House and Senate Committee leaders unveiled a measure last week that would repeal Medicare’s sustainable growth rate formula—the current and outdated model used to determine how much to pay Medicare doctors.
Related: Health Care Budget Focuses on Doc Fix
Both lawmakers and health experts agree that the current formula, which has been in place since 1997, is unsustainable. Since Medicare spending has exceeded the target every year since 2003, doctors have been left vulnerable to major pay cuts.
In order to avoid that, Congress routinely uses the so-called “doc fix” to approve extra funding for doctors’ pay in order to keep provider payments stable amid budget shortfalls. Last year, for example, lawmakers passed a $30 billion doc fix to avoid decreasing Medicare physicians’ pay by 26.5 percent. Those costs were instead shifted to hospitals. This year, if Congress fails to pass a doc fix or permanent bill, Medicare doctors will receive a 24 percent pay cut.
Repealing the formula would likely put an end to the expensive doc fixes that Congress has grown to rely on. The temporary fixes have cost about $150 billion in the last 10 years—almost exactly the cost of a permanent solution to the payment program, according to sponsors of the reform legislation introduced last week.
“This legislation…provides stability for physicians so they will no longer face the uncertainty of massive cuts, but also begins the process of improving how we pay for medical care to focus on positive results for seniors,” Ways and Means Chairman Dave Camp (R-MI) said in a statement.

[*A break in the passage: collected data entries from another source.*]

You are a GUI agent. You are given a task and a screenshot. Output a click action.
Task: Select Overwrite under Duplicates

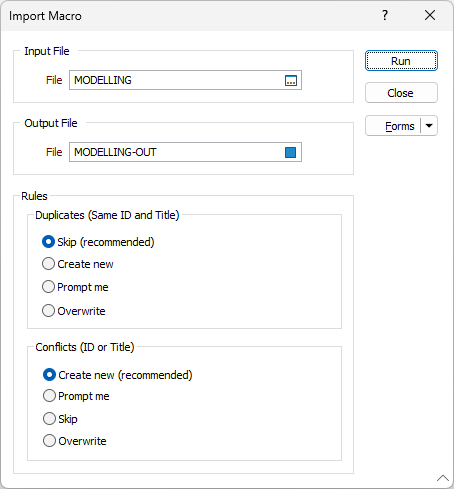tap(74, 311)
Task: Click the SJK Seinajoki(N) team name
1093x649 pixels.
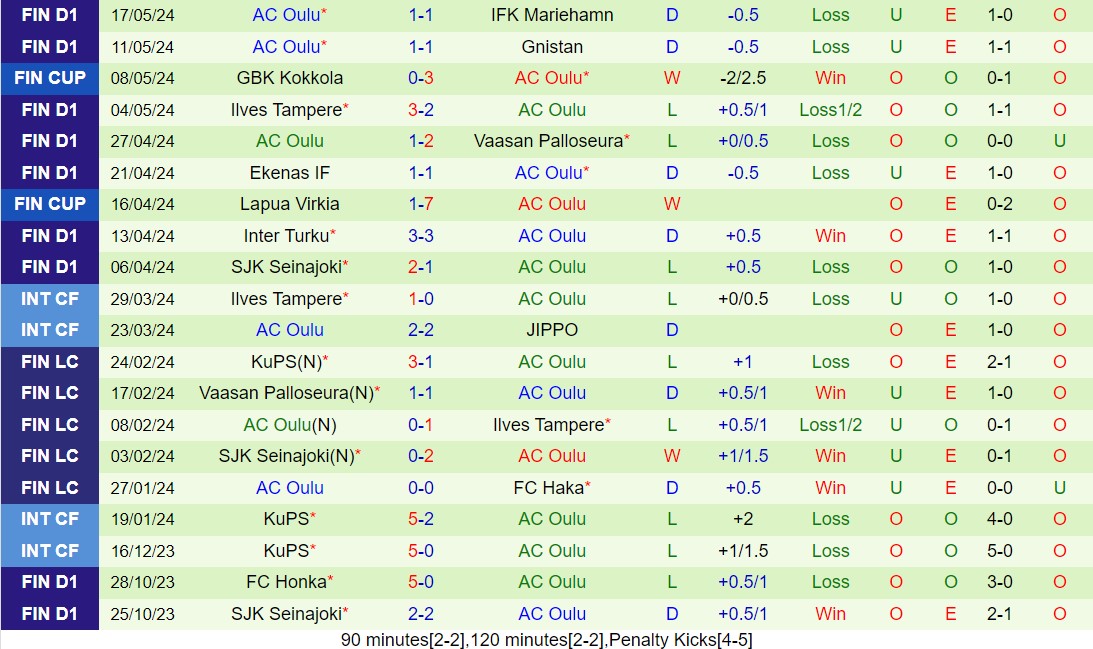Action: click(286, 456)
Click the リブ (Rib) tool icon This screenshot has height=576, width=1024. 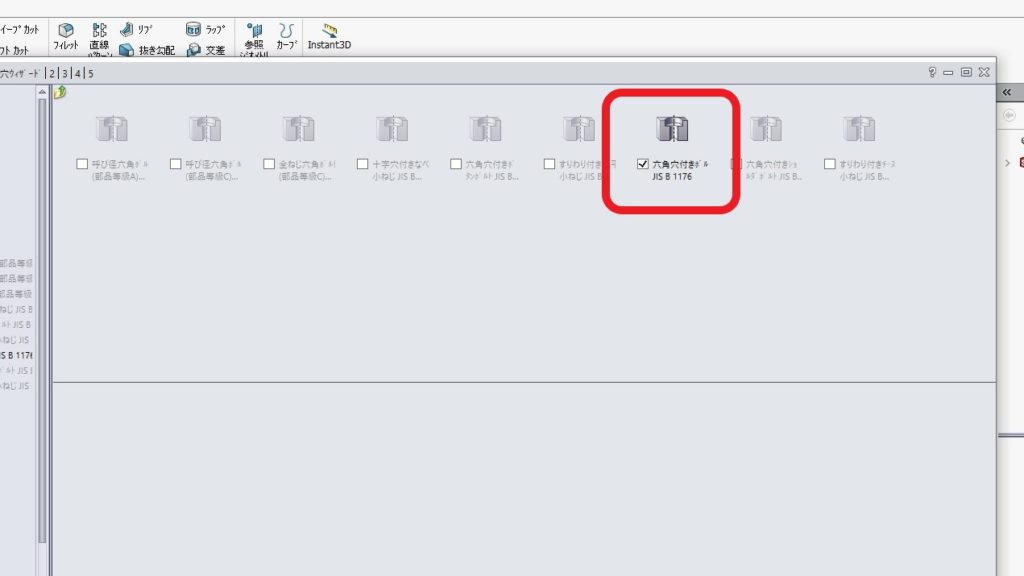pyautogui.click(x=127, y=30)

Related: Doc Fix Will Cut Medicare Hospital Payments
The new bill, which was cobbled together by lawmakers in the Senate Finance Committee, House Ways and Means, and Energy and Commerce committees, pays doctors based on the quality of care they provide, instead of simply doling out current flat fee rates for providing services.

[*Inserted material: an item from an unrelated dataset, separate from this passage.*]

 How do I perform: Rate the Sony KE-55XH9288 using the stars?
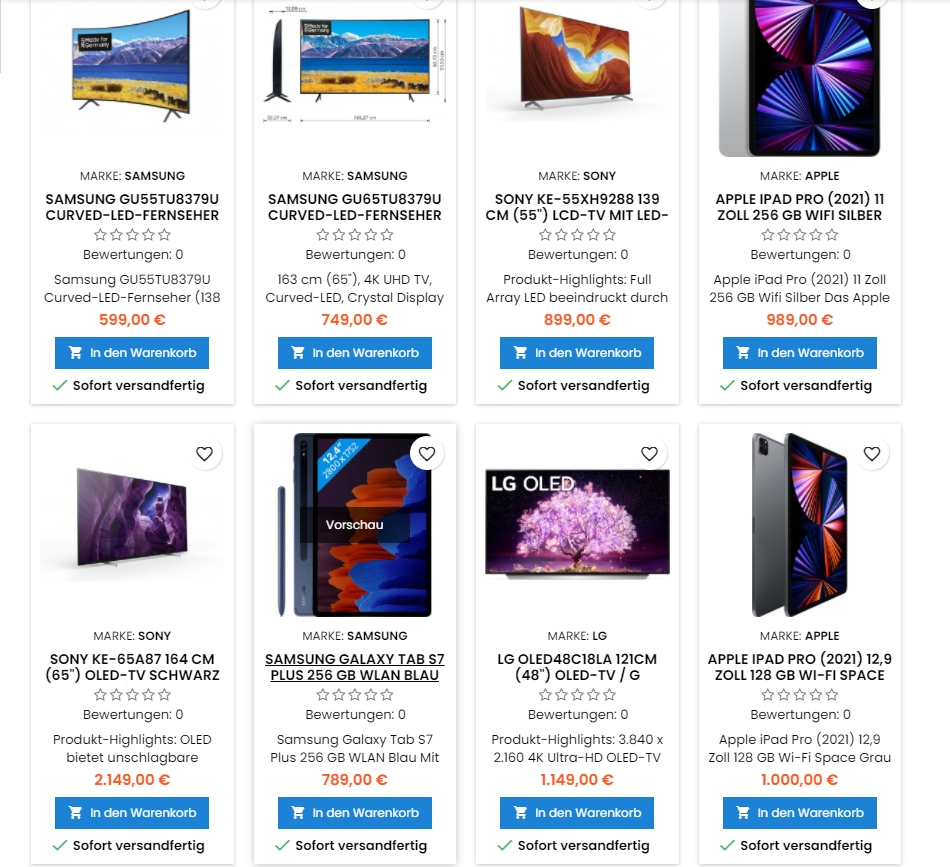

It uses metrics to determine the quality of care including whether doctors are hitting certain targets in order to decide what they would earn. The bill includes an additional incentive of $500 million for doctors who provide great care.
Though lawmakers have been searching for a solution to the doc fix for years, the cost of repealing the formula has prevented any real proposals until now.
Earlier this year, the Congressional Budget Office significantly lowered its estimate of the cost of repealing the formula—down from $254 billion over the next decade to $138 billion. Though the revision has breathed new life into the reform efforts, lawmakers still need to figure out how to pay for the measure.
“For the first time in many years, we have agreement among the bipartisan leadership of the three Committees that oversee Medicare,” Ways and Means Ranking Member Sander Levin, Michigan Democrat told The Washington Times. “Now, we have to turn to the thorny issues of offsets.”